2-5: Willats – Changes in Representational Systems

"All the evidence I have given for this account of the developmental changes in children's drawings has been derived from drawings produced by American and English children. To what extent can this account be used to describe children's drawings from other cultures? This question is difficult to answer because of the paucity of evidence bearing on the subject. [...]" (Willats, 1997, p. 315)

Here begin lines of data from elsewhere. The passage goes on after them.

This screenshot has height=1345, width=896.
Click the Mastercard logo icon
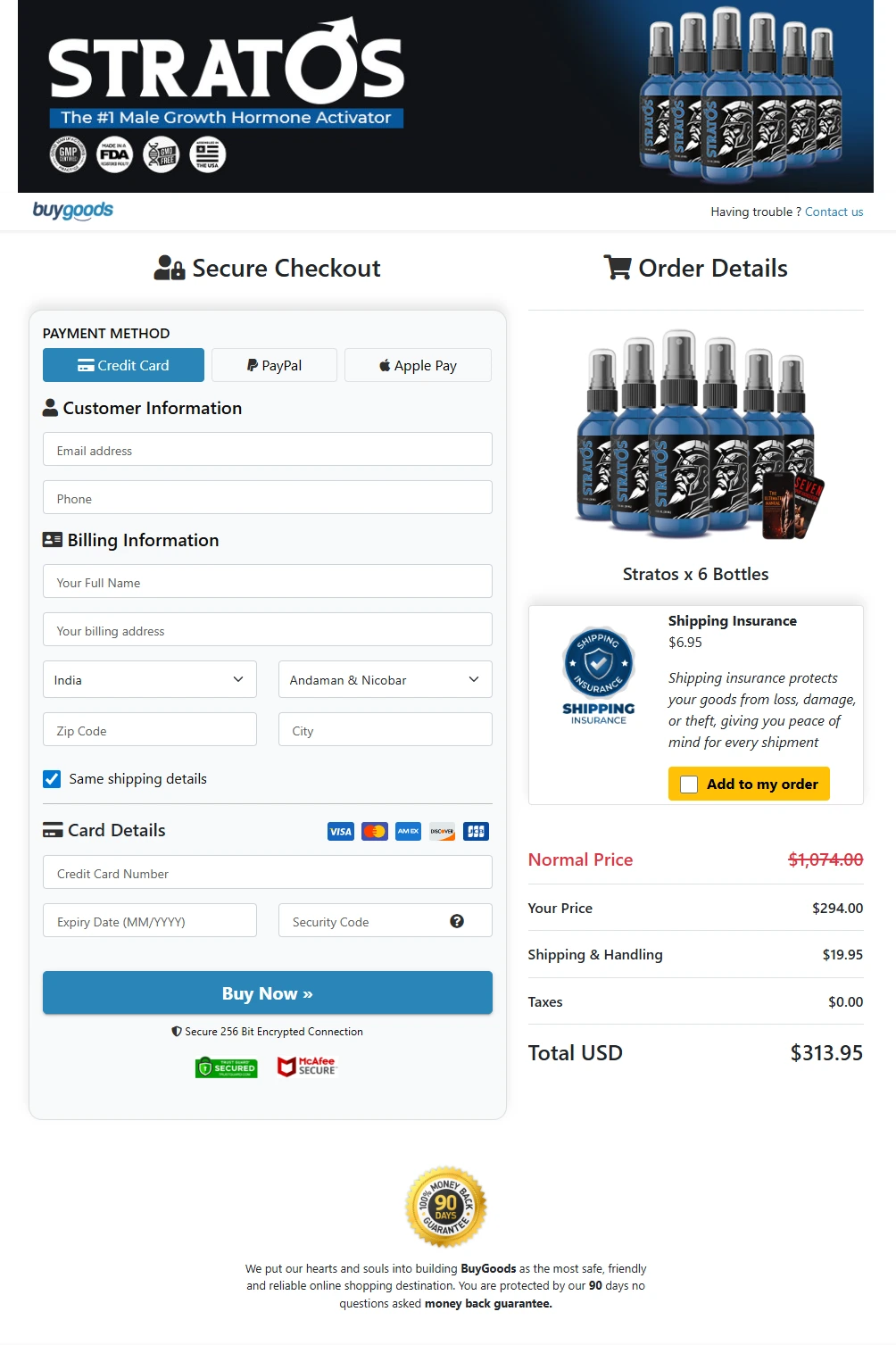click(375, 831)
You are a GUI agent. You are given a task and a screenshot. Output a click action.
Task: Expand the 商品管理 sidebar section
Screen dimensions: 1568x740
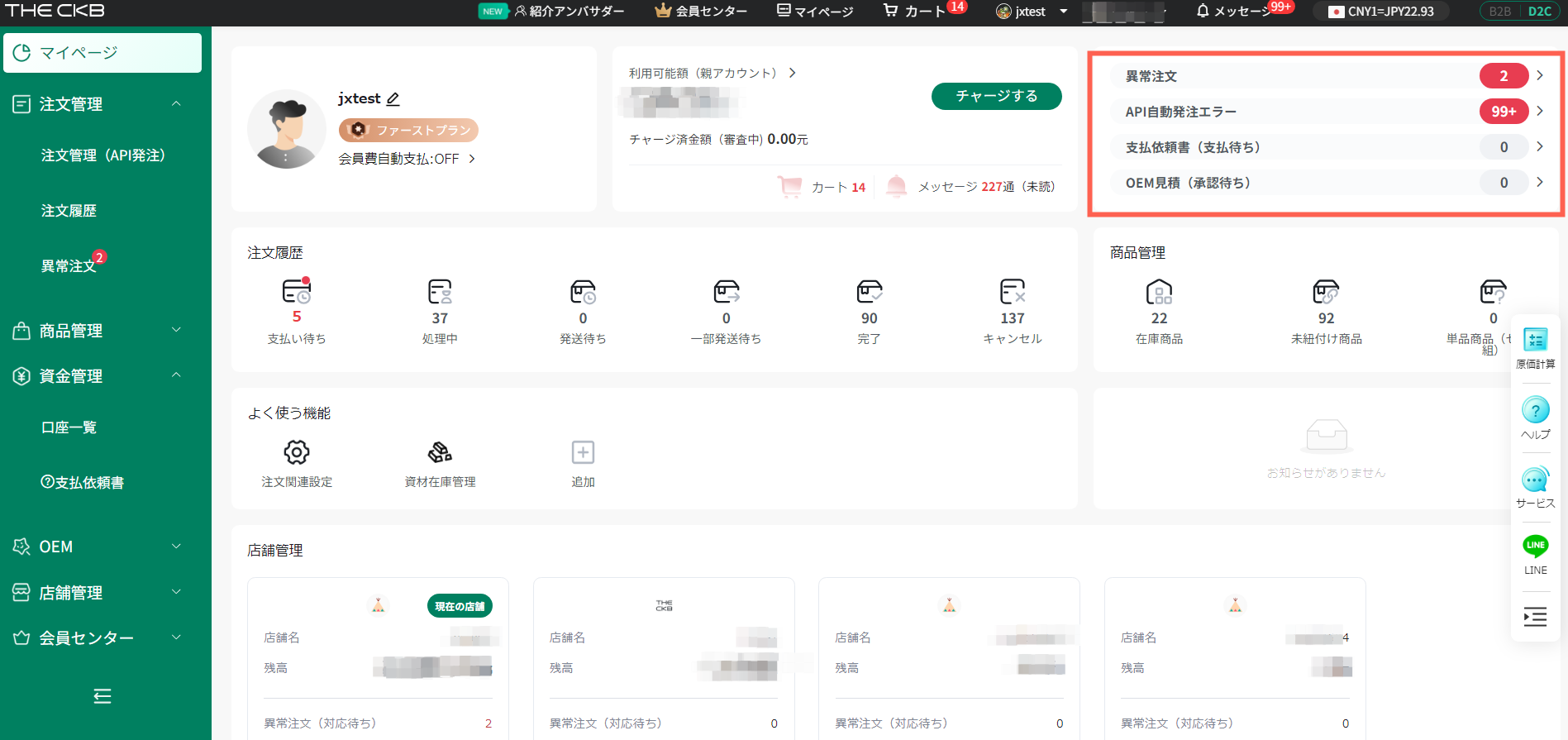pyautogui.click(x=176, y=331)
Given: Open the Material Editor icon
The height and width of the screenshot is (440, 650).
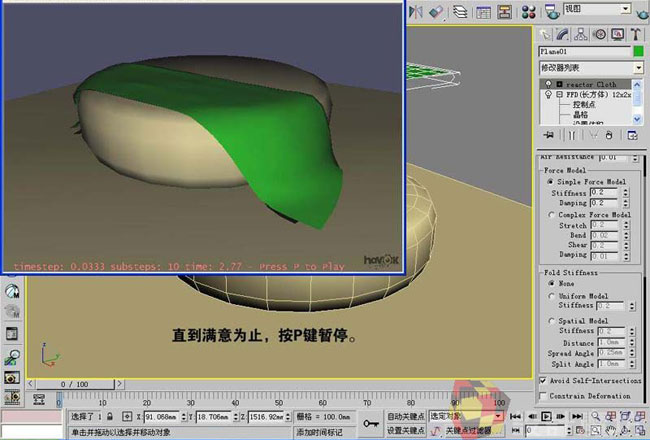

"It seems reasonable to conclude that, in the absence of evidence to the contrary, the classification schemes that I have proposed can be applied to children's drawings in all cultures, not just Western cultures. Moreover, in cultures where there is any evidence of a developmental sequence, drawings in the different classes appear in very much the same sequence. That is not to say that there are not considerable differences in drawings from different cultures, but these differences appear to be relatively superficial. The difference between perspective and inverted perspective, for example, is relatively superficial compared with the difference between both these systems and vertical oblique projection: in both these systems the orthogonals are represented by oblique lines and the shapes of the side and top faces of objects are distorted, whereas in vertical oblique projection the orthogonals are represented by vertical lines and the top face is represented as a true shape. Progression to the higher classes of systems in which objects are shown from a general direction of view is evidently very dependent on schooling and the presence of exemplars in the pictorial environment." (Willats, 1997, p. 315)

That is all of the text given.